Question: If we have Aggregated ALE Groups, do they need to file their own Authoritative Transmittal?
Answer: Yes, each individual company will file their own 1094-C and 1095-Cs and indicate that they are a member of an Aggregated Group (common ownership). Your Aggregated Group of companies may have a separate EIN for each or could have some of your companies that share an EIN, or could have a combination of some with their own EIN and some that share an EIN. For those that share an EIN, only one is the authoritative transmitter and you would designate so in their own entity filing. The Authoritative Company representing the companies with the shared EIN will have its own company 1095-C number on line 18 but line 20 will have the total number of 1095-Cs in the shared EIN group. The other non-authoritative will only have line 18 with the number of 1095-Cs for that company. All those that have a separate EIN as well as the Authoritative Company representing the group with the shared EIN will be marked as Authoritative on the Prerequisites window. Part IV will reflect only the authoritative companies that are in an Aggregated Group. Click Here for more information
One Authoritative Transmittal Required ALE Members that are subject to Section 6056 reporting may file more than one Form 1094-C to transmit Forms 1095-C.

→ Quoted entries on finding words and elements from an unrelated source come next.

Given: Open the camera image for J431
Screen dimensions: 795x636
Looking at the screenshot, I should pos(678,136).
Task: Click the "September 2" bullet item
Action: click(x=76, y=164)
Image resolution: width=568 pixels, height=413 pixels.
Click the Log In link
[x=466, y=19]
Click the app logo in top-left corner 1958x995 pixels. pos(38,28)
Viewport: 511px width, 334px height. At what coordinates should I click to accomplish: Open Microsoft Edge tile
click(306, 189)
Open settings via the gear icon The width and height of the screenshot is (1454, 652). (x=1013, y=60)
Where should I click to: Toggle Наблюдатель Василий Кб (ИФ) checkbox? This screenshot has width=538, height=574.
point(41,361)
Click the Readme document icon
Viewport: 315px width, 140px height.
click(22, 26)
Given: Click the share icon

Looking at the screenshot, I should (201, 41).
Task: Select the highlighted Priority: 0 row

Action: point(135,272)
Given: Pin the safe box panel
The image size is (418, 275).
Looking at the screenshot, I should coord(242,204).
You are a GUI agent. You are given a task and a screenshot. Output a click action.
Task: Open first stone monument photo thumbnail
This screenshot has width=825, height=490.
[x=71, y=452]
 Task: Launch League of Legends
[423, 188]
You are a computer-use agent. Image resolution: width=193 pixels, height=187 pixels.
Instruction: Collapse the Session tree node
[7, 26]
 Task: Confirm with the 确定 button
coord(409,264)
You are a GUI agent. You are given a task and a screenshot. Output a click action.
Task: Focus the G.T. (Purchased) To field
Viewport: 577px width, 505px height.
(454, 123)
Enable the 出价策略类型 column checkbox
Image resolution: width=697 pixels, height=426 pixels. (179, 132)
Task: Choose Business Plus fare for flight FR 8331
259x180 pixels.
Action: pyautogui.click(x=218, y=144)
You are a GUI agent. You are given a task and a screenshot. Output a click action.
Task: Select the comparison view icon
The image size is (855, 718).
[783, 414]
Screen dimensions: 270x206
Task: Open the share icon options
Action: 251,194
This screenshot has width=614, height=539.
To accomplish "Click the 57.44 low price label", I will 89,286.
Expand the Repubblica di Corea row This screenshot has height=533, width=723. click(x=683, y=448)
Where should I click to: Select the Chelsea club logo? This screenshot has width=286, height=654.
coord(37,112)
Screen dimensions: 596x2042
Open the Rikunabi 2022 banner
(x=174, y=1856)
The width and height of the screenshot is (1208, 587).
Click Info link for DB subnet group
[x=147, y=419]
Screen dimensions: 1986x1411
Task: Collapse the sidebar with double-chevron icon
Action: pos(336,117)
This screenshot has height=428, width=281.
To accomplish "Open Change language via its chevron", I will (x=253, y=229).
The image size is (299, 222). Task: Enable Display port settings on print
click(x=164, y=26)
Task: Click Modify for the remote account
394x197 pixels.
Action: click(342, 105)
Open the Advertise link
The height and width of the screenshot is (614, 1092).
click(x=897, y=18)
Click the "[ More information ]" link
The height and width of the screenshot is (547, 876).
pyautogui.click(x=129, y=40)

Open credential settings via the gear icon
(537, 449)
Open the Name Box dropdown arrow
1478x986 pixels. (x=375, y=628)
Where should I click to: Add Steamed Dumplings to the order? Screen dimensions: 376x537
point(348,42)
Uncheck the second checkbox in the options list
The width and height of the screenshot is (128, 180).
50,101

For example, an employer with two divisions may file Forms 1095-C for each division’s employees separately. On the Company setup in Configuration, just setup two companies with both having the same EIN.
Each submission of Forms 1095-C must have a Form 1094-C transmittal. But, only one of the Forms 1094-C must be designated as the Authoritative Transmittal, which is a Form 1094-C on which the employer reports aggregate employer-level data for all full-time employees of the employer (e.g., including all employees of both divisions in the example above) in Parts II, III and IV if applicable.
The Authoritative Transmittal is identified by checking the box on line 19 of the Form 1094-C.
In contrast, only one Form 1095-C may be filed and furnished for each full-time employee of an employer (and each part-time employee who is enrolled in the employer’s self-insured plan). For example, an employer must combine the information on one Form 1095-C for an employee who works for two divisions of the employer during the year.